"The problem with weather is that our knowledge of its initial conditions is highly imperfect"
The Weatherman Is Not a Moron is an excerpt published in yesterday's New York Times from a forthcoming book by Nate Silver entitled "The Signal and the Noise: Why So Many Predictions Fail – But Some Don't."
I nearly bought a copy of the book in advance last week, but I was worried it was going to be a boring treatise of digital signal processing, but that is clearly not the case. The Weather Is Not a Moron is a pretty good read and provides insights into how uncertainty impacts weather forecasting. Hopefully the book delves into ensemble weather forecasting and efforts by meteorologists in the past two decades to quantify uncertainty, as that has become a critically important component of our profession.

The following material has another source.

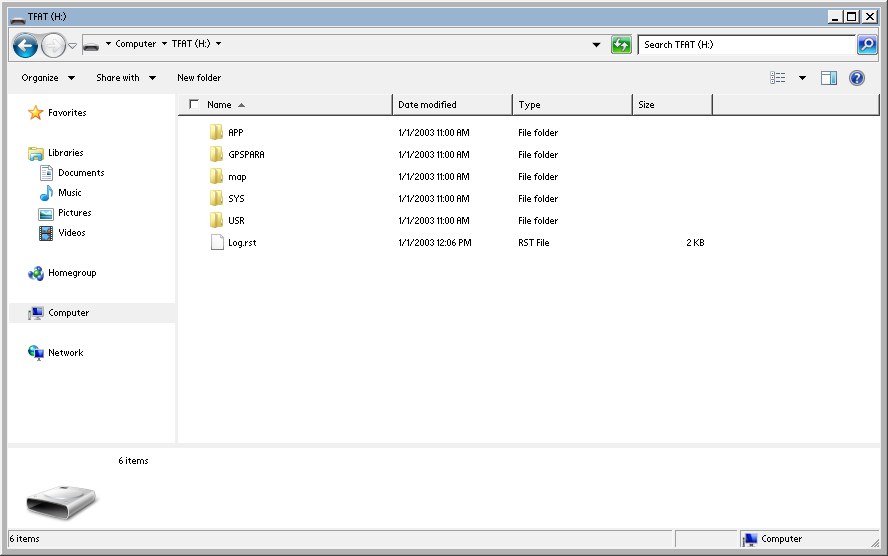
Task: Open the Organize dropdown menu
Action: pos(47,78)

The author covers numerical weather prediction in the excerpt, and how forecasters deal with uncertainty, but never states that many recent advances in weather forecasting are due to the development of ensemble modeling systems that attempt to quantify uncertainty. Rather than running a single model with the highest resolution (meaning detail) possible, it is common today to run an ensemble of many models with somewhat lower resolution (meaning less detail) in order to see the range of possibilities in the future. It is somewhat counter intuitive that a suite of less detailed model forecasts can be more valuable than a very detailed model forecast, but this is the case in weather prediction because the atmosphere is so chaotic and sensitive to the initial conditions. This ensemble modeling of uncertainty has helped decrease the number of meteorological predictions that "fail" in recent years. Hopefully this is covered in the book. If not, I look forward to reading it anyway.